Edwin Moss Watson (1867–1937) was a newspaper editor and publisher in Columbia, Missouri.

== Biography ==

He was born in Millersburg, a small town in Callaway County, Missouri, on November 29, 1867, the first son and second child of six of Dr. Berry Allen Watson (1833–1918), a general-practice physician, and Clara Ward (1842–1927), an author.

In 1872 the family moved from Millersburg to Columbia, a larger city in adjacent Boone County. Watson's primary and secondary education were at the Mission School and the Columbia Female Baptist Academy (the latter a predecessor of Stephens College), both in Columbia. He remained in Columbia for his higher education, earning an A.B. degree in 1890 from the University of Missouri, where he was a member of Phi Beta Kappa.
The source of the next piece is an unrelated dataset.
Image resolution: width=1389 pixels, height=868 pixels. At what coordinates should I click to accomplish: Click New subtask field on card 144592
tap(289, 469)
He began his career as a journalist while a young teenager, going to work in 1881 as a printer's devil on the Columbia Herald, where he moved through several jobs until 1890, when he became a reporter on the St. Joseph Ballot in St. Joseph, Missouri. After a year at the Ballot, he moved to Ft. Worth, Texas, where he worked as a reporter for two years on a predecessor to the Ft. Worth Star-Telegram.
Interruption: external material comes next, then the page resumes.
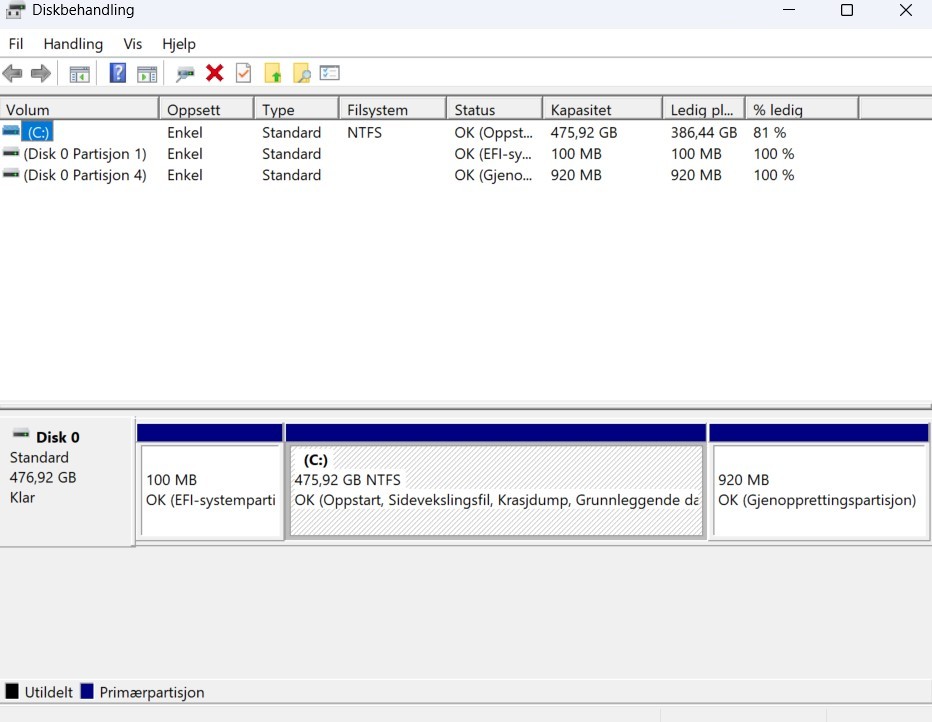Select the 100 MB EFI system partition block
The height and width of the screenshot is (722, 932).
[210, 490]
In 1894 he interrupted his career in journalism to return to Columbia, where he entered law school, from which he graduated in 1897. That year he entered private law practice and was elected city attorney in Columbia.

He resumed newspaper work after a year of law practice, working as editor of the Jefferson City State Tribune in Jefferson City, Missouri from 1899 to 1901 and as a reporter on the St. Louis Star and the St. Louis Republic in St. Louis, Missouri from 1901 to 1905.

In 1905 he acquired the Columbia Daily Tribune in Columbia, Missouri and became its editor and publisher (calling himself "editor and proprietor"). He worked in that position until his death in 1937.

Watson voted the straight Democratic ticket and consistently supported the Democratic Party in his editorials. He also strongly opposed prohibition. He never drove a car, never married, and lived with and cared for his mother from his father's death until hers. He was known as "Col. Watson" although he never served in the military; he came by the title "more or less honestly," he said, when Guy B. Park, governor of Missouri from 1933 to 1937, named him an honorary colonel on his staff.

He fell ill on November 14, 1937, the day after he wrote his last editorial, and died at Boone County Hospital in Columbia on November 30, 1937, from a cerebral hemorrhage. He was buried at Columbia Cemetery.

Being cited for "his colorful editorials often calling for community improvements," he was inducted into the Missouri Press Association Hall of Fame in 2005.